## Fragmento seleccionado
============================================================

Aquilino Duque: el precio de la incorrección política

Aquilino Duque: el precio de la incorrección política

En gran medida, como dijo Hegel en su esotérica Fenomenología del espíritu, la trayectoria vital de los seres humanos es una lucha por el "reconocimiento". Lo cual es más evidente aún en el caso de los intelectuales, escritores y artistas. En la España de hoy, un intelectual inserto en una tradición de derechas suele encontrarse muy solo. Y es que las izquierdas han sido y son más receptivas a la figura del intelectual, aunque con frecuencia lo que hacen es manipularlo, aprovecharse de su valía y luego prescindir de él o, en el peor de los casos, depurarlo, enviándoles al Gulag. En el caso de la derecha, lo que suele dominar es o el desprecio, el miedo o el desconocimiento. A ese respecto, las figuras de un Menéndez Pelayo, a quien dejaron solo; de un Maeztu, al que ignoraron o vilipendiaron; o a un Ortega y Gasset, al que se dejaron arrebatar por la izquierda, resultan arquetípicas. Hoy, la derecha, tanto la vieja como la nueva y no tan nueva, desconoce la función de los intelectuales en la sociedad, o, lo que es aún más negativo, pretende seducir a las izquierdas para que le perdonen el pecado de ser lo que son, es decir, de derechas. De ahí la reivindicación que algunos amanuenses de José María Aznar hicieron de la torva figura de Manuel Azaña, quizás sin haberlo leído.

============================================================

## Datos registrados
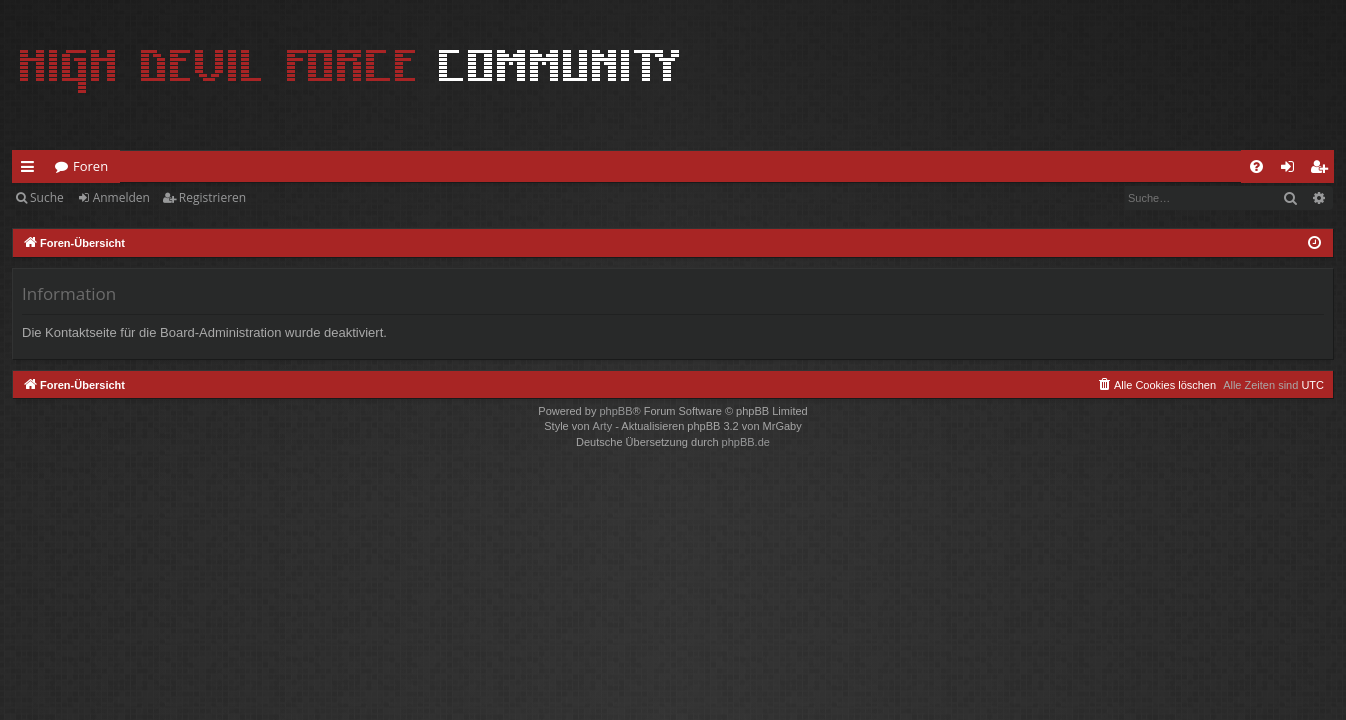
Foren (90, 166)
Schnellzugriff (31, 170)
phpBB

============================================================

## Consigna
Según el fragmento seleccionado, ¿qué intelectual se dejó arrebatar la derecha por la izquierda?

## Solución
Ortega y Gasset.